Tree House Backlash Continues

Neighbors Battle Over Alley Structure at the ANC 6B Meeting

The castle-like tree house in Archibald Walk, an alley between G and E streets SE. (Photo by Christine Rushton)

Capitol Hill residents Ellen Psychas and Bing Yee never thought that the tree housethey built for their two young daughters would turned into a battle of property and permit rights between neighbors in the Archibald Walk alley near G and Sixth streets SE. The purple and gray “princess” tree house, which extends about 20 inches into the public alley way, cost the owners about $300.

Advisory Neighborhood Commission 6B voted on Jan. 12 to retroactively support a denial of Psychas’ and Yee’s permit to build that tree house based on DC Department of Transportation’s (DDOT) classification of the structure as a balcony. Balconies cannot jut out into public spaces, according to DC regulations. Eleven neighboring residents submitted complaints at the meeting.

A public hearing at the city level for the tree house owners is set for Jan. 28.

Commissioner Jim Loots commented at the meeting and said that despite Psychas’ and Yee’s claims that their neighbors express anti-child sentiments on a regular basis, he didn’t think that the issue was unfounded.

“The opposition of the neighbors is not retaliatory, not anti-child, and not generational,” Loots said.

However, ANC 6B Chairwoman Kristen Oldenburg said she thought the castle-like house looked cute.

The commissioners agreed that the application process to gain permits and DDOT’s classification of the structure as a balcony reflect recent and ongoing problems with the Department of Consumer and Regulatory Affairs (DCRA).

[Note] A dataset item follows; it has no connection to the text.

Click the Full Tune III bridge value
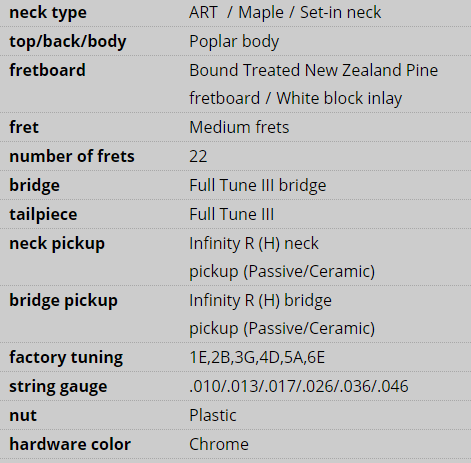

ANC 6C also expressed concern for the DCRA policy enforcement practices at its monthly meeting on Jan. 13. 

The issue went viral on the Internet during the last week, with the Washington Post picking it up as an example of neighbors dividing over a seemingly small concern. Several commenter’s on the Post’s article said the neighbors surrounding the tree house overreacted to the structure.

Capitol Hill Corner’s Larry Janezich first reported on the tree controversy on Jan. 11.